The exercise: Extract every line in the records below that contains the word "Select".

Input rows:
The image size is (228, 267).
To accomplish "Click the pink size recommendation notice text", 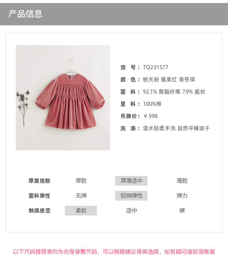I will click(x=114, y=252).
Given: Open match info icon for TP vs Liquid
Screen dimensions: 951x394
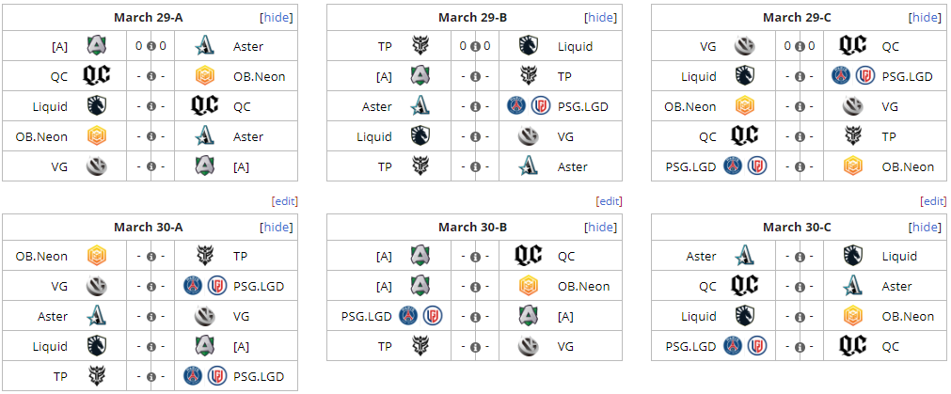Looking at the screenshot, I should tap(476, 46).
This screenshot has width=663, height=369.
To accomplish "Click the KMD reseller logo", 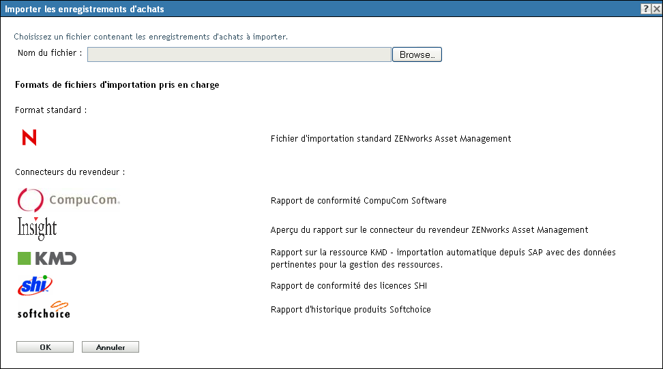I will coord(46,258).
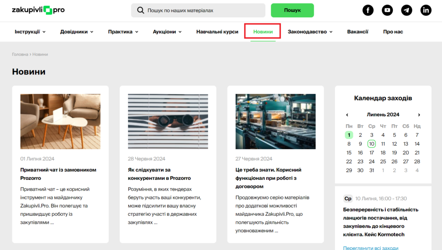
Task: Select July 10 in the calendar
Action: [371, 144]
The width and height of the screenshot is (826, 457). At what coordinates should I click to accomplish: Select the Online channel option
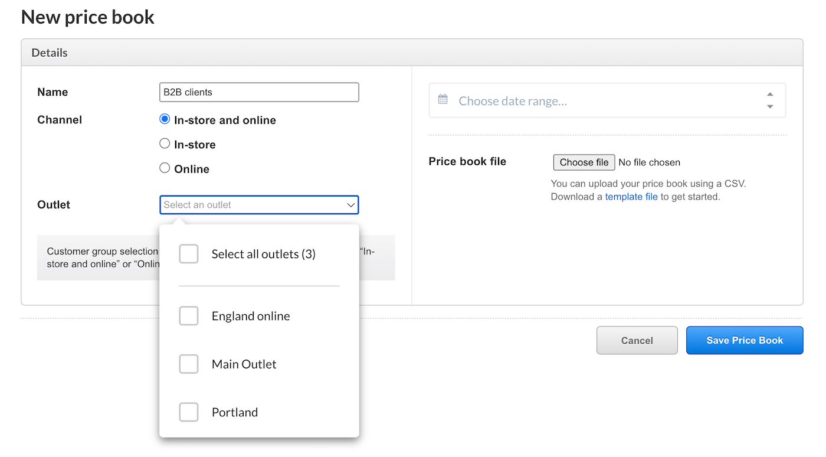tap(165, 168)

--

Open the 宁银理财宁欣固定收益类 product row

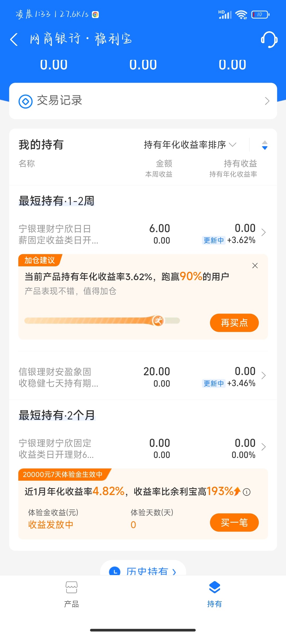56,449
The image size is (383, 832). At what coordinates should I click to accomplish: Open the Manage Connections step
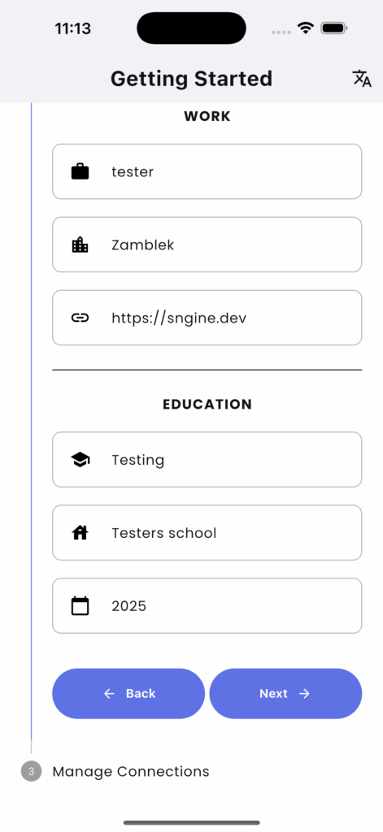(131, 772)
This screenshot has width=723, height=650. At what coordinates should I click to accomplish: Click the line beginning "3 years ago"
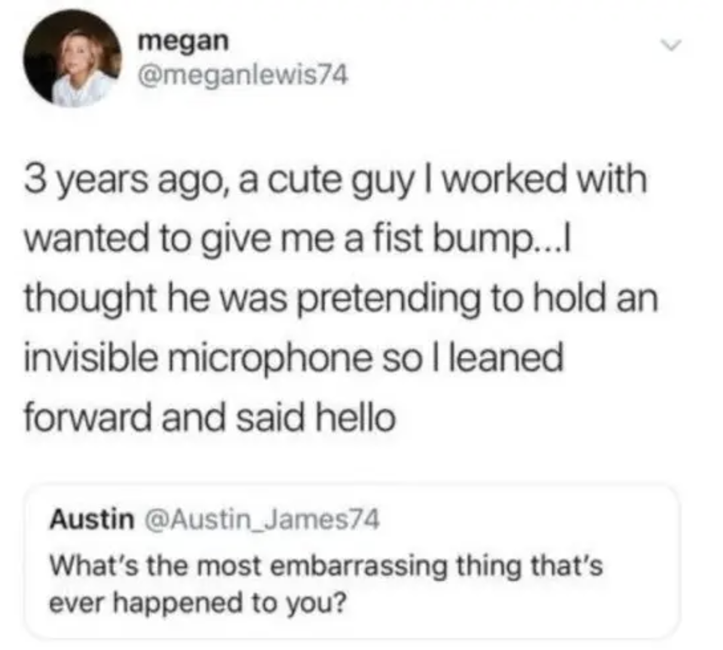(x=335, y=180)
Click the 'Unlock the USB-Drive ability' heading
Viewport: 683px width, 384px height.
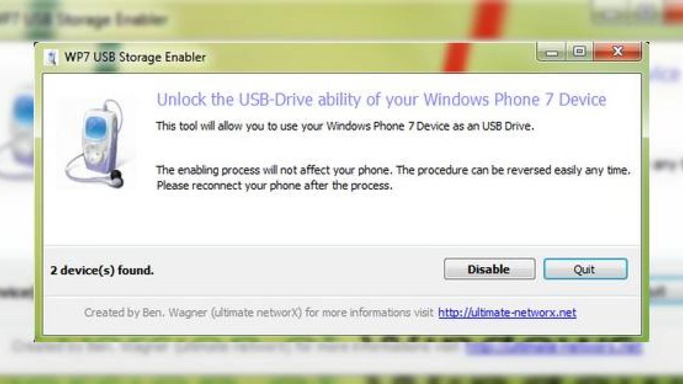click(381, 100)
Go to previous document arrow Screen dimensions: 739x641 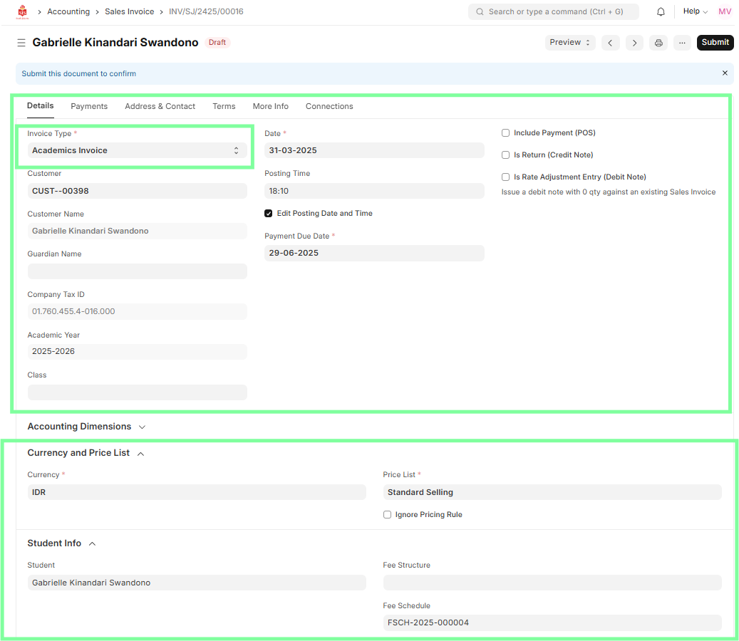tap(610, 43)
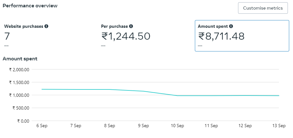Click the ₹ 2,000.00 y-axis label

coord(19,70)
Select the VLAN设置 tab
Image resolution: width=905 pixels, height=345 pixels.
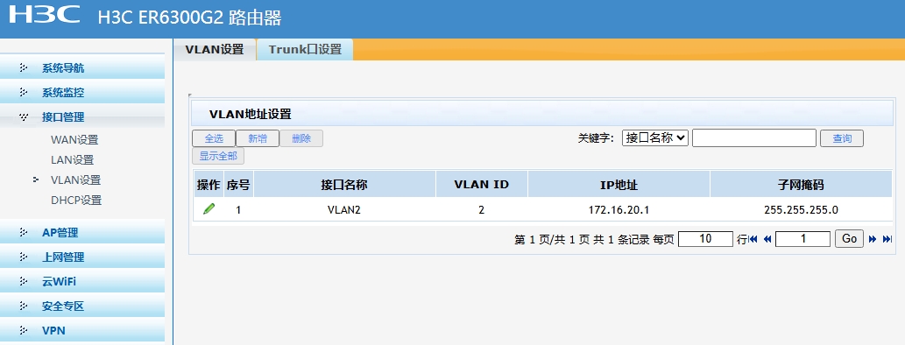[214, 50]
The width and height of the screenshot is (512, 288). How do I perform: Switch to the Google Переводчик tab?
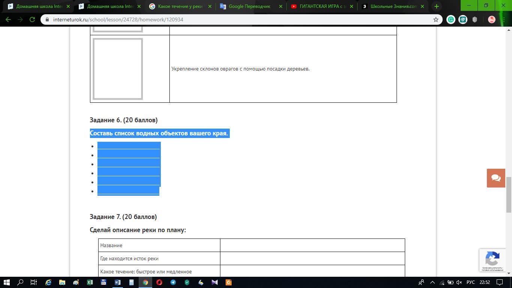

Correct result:
Task: Select July 10 in the calendar
The width and height of the screenshot is (826, 457). At what coordinates should I click to accomplish: Select the Online channel option
Select the VLAN设置 tab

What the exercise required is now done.